- Directed by: Ben Mittleman
- Written by: Ben Mittleman
- Produced by: Robert F. Landau
- Starring: Ben Mittleman
- Edited by: Robert F. Landau
- Music by: Marc Chait
- Distributed by: HomeStan Productions, Inc.
- Release date: 2008;
- Running time: 110 minutes
- Country: United States
- Language: English

= Dying to Live (2008 film) =

Dying to Live: The Journey into a Man's Open Heart is a documentary film by actor and filmmaker Ben Mittleman. The film is based on his experiences through open-heart surgery while caring for his wife and his mother as they struggle with life-threatening illnesses.

==Synopsis==
Documentary filmmaker Ben Mittleman turns the camera on himself when confronted with the same open-heart surgery that derailed his father's life.
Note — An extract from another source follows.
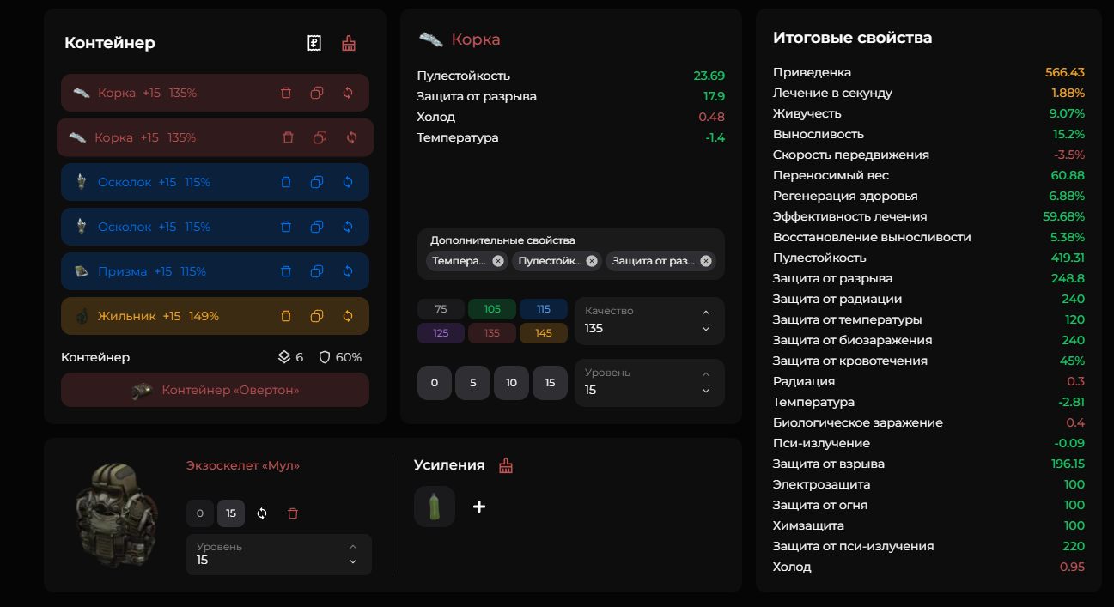Screen dimensions: 1114x607
Task: Click the Контейнер «Овертон» button
Action: tap(215, 390)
A quest for truth, Dying to Live gives public exposure to his own fears about mortality. In the same year Mittleman's wife Valerie and mother Anne each struggle with their own life-threatening illnesses. And, it's these affairs of his heart that contain the soul of Dying to Live. A love letter to Valerie, Dying to Live reveals the raw realities of Mittleman's fight to survive and heal the women who love him. With rare humor and spirit, the tale is told of an ordinary man struggling as he dives deeper into adulthood.

==Outreach==
The film premiered as a benefit for the Los Angeles Caregivers Resource Center and was also featured at the 2008 American Society on Aging and National Council on Aging Media Festival. Dying to Live was also screened at the Jacksonville Film Festival.